William, Duke of Saxe-Weimar (Wilhelm von Sachsen-Weimar; 11 April 1598 – 17 May 1662) was a duke of Saxe-Weimar. He was the fifth child, but the third surviving son of Johann II, Duke of Saxe-Weimar, and Dorothea Maria of Anhalt. He was the brother of Bernard of Saxe-Weimar, a prominent Protestant military leader during the Thirty Years' War, and of Ernest I, Duke of Saxe-Gotha-Altenburg, later known as "The Pious".

==Youth==
Like his brothers John Ernest I and Frederick of Saxe-Weimar, William studied at the University of Jena. He later accompanied them on their studies abroad. Their educational tour began at the end of August 1613, during which they visited France, Great Britain and the Netherlands, before returning home in 1614.

Some years later, on 24 August 1617, during his mother's funeral, William helped found the Fruitbearing Society. In 1651 he became the second head of the society.

==Reign==
In 1620 William became regent of all the estates of his older brother, Johann Ernst, after the latter was subject to the ban of the Empire for refusing to submit to the emperor. When Johann Ernst died in 1626, William assumed the title duke of Saxe-Weimar.

One year later, William was created a member of the Order of the Stability. During the years 1622–1623, he created a patriotic federation, the German Friedbund, for the promotion of the German states and religious liberties. William's maternal uncle, Louis I of Anhalt-Köthen, provided the friedbund with a generous endowment.

==Rise to power==
William allied himself with his brothers in the Thirty Years' War, serving under Ernst von Mansfeld and Georg Friedrich, Margrave of Baden-Durlach. Later he was promoted under the service of Christian the Younger of Brunswick.

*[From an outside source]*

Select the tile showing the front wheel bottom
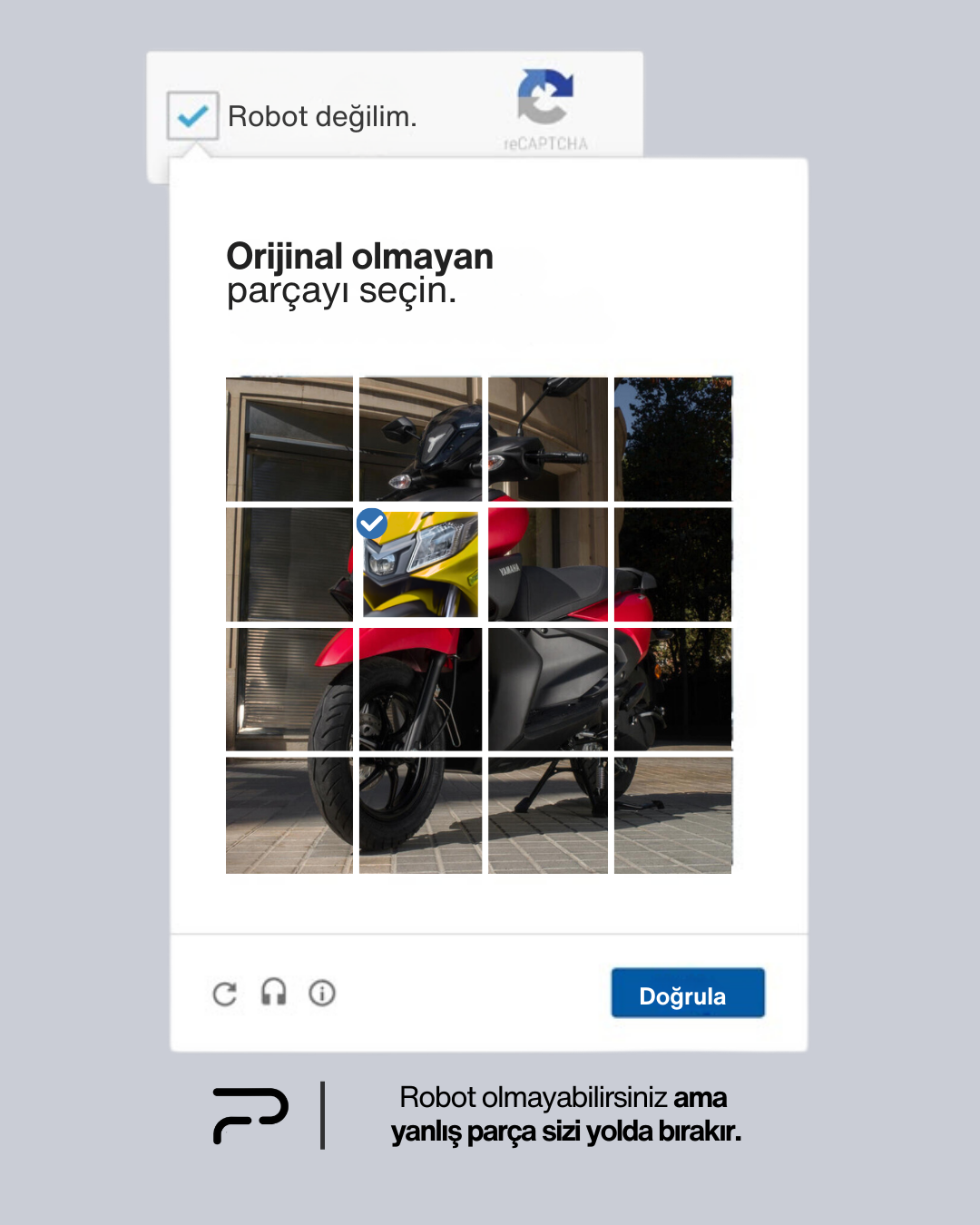The image size is (980, 1225). coord(420,815)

During the division of the paternal states in 1640, William retained Weimar and Jena, and his younger brother Albrecht received Eisenach. When Albrecht died childless in 1644, William assumed control of the entire inheritance.

King Gustavus Adolphus of Sweden was responsible for William's quick rise through the ranks of the military. After Gustav II Adolf's death, however, Count Axel Oxenstierna successfully prevented William from assuming another command as lieutenant general, and William acceded to the Peace of Prague in 1635.

When Prince Louis I of Anhalt-Köthen died on 7 January 1650, the members of the Fruitbearing Society decided that William should become his uncle's successor as head of the society. After the obligatory mourning period, William became the new head of the society on 8 May 1651, a position that he retained to the end of his life. In contrast to his predecessor, however, he was essentially limited to representative tasks.

==Marriage and children==
In Weimar on 23 May 1625, William married Eleonore Dorothea, daughter of John George I, Prince of Anhalt-Dessau. They had:

1. William (b. Weimar, 26 March 1626 – d. Weimar, 1 November 1626).
2. John Ernest II, Duke of Saxe-Weimar (b. Weimar, 11 September 1627 – d. Weimar, 15 May 1683)
3. John William (b. Weimar, 16 August 1630 – d. Weimar, 16 May 1639).
4. Adolf Wilhelm, Duke of Saxe-Eisenach (b. Weimar, 14 May 1632 – d. Eisenach, 22 November 1668).
5. Johann Georg I, Duke of Saxe-Marksuhl, later of Saxe-Eisenach (b. Weimar, 12 July 1634 – d. in hunting accident, Eckhartshausen, 19 September 1686)
6. Wilhelmine Eleonore (b. Weimar, 7 June 1636 – d. Weimar, 1 April 1653).
7. Bernhard II, Duke of Saxe-Jena (b. Weimar, 14 October 1638 – d. Jena, 3 May 1678).
8. Frederick (b. Weimar, 19 March 1640 – d. Weimar, 19 August 1656).
9. Dorothea Marie (b. Weimar, 14 October 1641 – d. Moritzburg, 11 June 1675), married on 3 July 1656 to Maurice, Duke of Saxe-Zeitz.

==Legacy==
William wrote the words for the hymn Herr Jesu Christ, dich zu uns wend in 1648. The hymn was sung on Sundays in Thüringen after the priest had entered the pulpit to give his sermon. With a melody that dates back to 1628, it has entered modern German hymnody. In Weimar Johann Sebastian Bach and his cousin Johann Gottfried Walther, the organists at the Schloss and the Stadtkirche, both composed several settings of the hymn, as chorale preludes and chorale variations. Among the five settings by Bach are BWV 632, from the Orgelbüchlein, and BWV 655a, which became part of the Great Eighteen Chorale Preludes.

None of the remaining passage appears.